Exercise – Print exactly the lines from the line with "1148x1082 pixels." to the last line of the data, please, both included.

[[ Records for the task, beginning ]]

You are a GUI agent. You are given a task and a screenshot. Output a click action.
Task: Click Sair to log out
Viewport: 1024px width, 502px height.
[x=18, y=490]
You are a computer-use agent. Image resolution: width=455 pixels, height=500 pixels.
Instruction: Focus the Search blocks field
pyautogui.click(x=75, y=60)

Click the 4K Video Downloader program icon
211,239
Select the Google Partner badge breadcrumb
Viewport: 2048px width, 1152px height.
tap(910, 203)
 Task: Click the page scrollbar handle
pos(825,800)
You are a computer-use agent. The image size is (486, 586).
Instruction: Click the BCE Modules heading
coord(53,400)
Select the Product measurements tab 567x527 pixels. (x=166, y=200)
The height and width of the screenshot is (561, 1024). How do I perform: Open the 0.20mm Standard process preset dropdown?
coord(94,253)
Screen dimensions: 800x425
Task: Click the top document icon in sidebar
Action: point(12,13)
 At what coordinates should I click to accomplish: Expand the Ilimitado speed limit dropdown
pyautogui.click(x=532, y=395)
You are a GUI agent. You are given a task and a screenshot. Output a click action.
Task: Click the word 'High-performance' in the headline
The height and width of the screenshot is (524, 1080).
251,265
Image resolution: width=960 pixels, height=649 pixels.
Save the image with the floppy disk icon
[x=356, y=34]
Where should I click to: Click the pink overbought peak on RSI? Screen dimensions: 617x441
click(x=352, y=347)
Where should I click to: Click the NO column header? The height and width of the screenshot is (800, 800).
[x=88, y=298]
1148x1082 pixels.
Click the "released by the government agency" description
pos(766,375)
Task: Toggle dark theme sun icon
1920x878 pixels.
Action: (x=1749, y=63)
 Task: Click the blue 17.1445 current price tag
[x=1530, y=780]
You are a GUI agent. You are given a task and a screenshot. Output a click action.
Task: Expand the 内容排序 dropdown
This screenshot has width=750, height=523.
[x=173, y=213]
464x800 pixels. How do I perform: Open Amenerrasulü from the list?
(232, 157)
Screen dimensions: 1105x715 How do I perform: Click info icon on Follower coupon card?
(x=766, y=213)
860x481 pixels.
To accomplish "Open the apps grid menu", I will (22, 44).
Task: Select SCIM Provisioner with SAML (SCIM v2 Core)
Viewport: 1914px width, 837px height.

[[ Records for the task, end ]]

Task result –
1148x1082 pixels.
Click the "released by the government agency" description
pos(766,375)
Task: Toggle dark theme sun icon
1920x878 pixels.
Action: (x=1749, y=63)
 Task: Click the blue 17.1445 current price tag
[x=1530, y=780]
You are a GUI agent. You are given a task and a screenshot. Output a click action.
Task: Expand the 内容排序 dropdown
This screenshot has width=750, height=523.
[x=173, y=213]
464x800 pixels. How do I perform: Open Amenerrasulü from the list?
(232, 157)
Screen dimensions: 1105x715 How do I perform: Click info icon on Follower coupon card?
(x=766, y=213)
860x481 pixels.
To accomplish "Open the apps grid menu", I will (22, 44).
Task: Select SCIM Provisioner with SAML (SCIM v2 Core)
Viewport: 1914px width, 837px height.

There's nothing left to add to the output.